Re: Goodbye Hasankeyf - Hoşçakal Hasankeyf

PostAuthor: Anthea » Tue May 08, 2018 10:40 pm

Goodbye Hasankeyf

A farewell atmosphere prevails in the historic Hasankeyf district, which will be flooded. In every household, there is only one topic spoken in every shop: the new Hasankeyf. Here is the last situation on the streets of the city where the breaths are held :((

The construction sites built on the river edges along the way continue to work in the Hummali. There is a farewell atmosphere in the historic district of Hasankeyf, which will remain under the reservoir waters. The 710 housing made by Toki in the new HASANKEYF will be moved almost complete. The new area at the foot of Raman Mountain, 1.5 kilometers from the old Town center, has also moved to the district of Kaymakamlik and State institutions. The ceremony will be held in May.

According to the timetable, Hasankeyfliler will be transported to new homes in June. It's not going to be that easy for people living in this area to move in. The inhabitants of the region, who will say goodbye to their homes, are having deep sadness of leaving the historic city on the other hand, dreaming of new lives to begin in a short time. There's another question in everyone's head. ' Who will be our new neighbors? ', ' What are we going to do with our trees? ', ' What do we do in new Hasankeyf? ' Here's the last situation on the streets of the historic city where the breaths are held.

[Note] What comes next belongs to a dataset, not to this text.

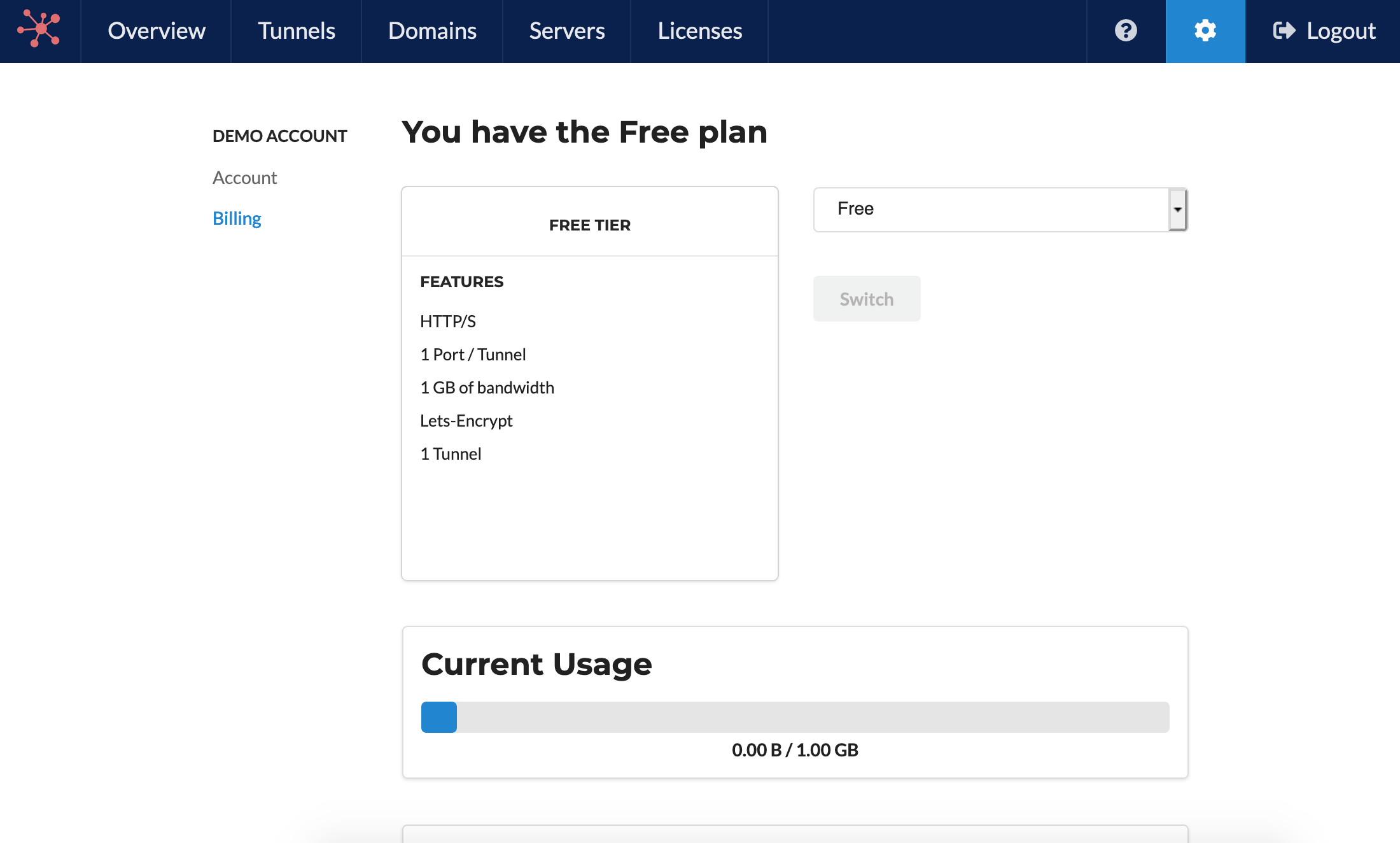
Task: Click the bandwidth usage progress bar
Action: [795, 717]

The two sides of the Tigris, Hasankeyf's history dates back to the ancient period. Byzantine, Sassanians, Emeviler, Abbasians, Hamdaniler, Mervaniler, Arcutians, Eyyübis, Seljuks and Ottomans dominated the region's rich history. Hasankeyf, an important commercial center in the time of the Artusians, suffers greatly in the Mongol invasion. Castle, Bridge, al-Ririk mosque, Sultan Suleyman, KOC and Ulu mosques, small palace, Grand Palace, Hammam and Zeynel Bey tomb are coming to the beginning of centuries of historical structures. Hasankeyf, one of the most important tourism centres with its historical and natural beauties, is also heavily visited by domestic and foreign tourists. In the rocky hills and deep canyons due to its kalkerli structure, Hasankeyf Caves, which are composed of thousands of nature and people, attract particular attention.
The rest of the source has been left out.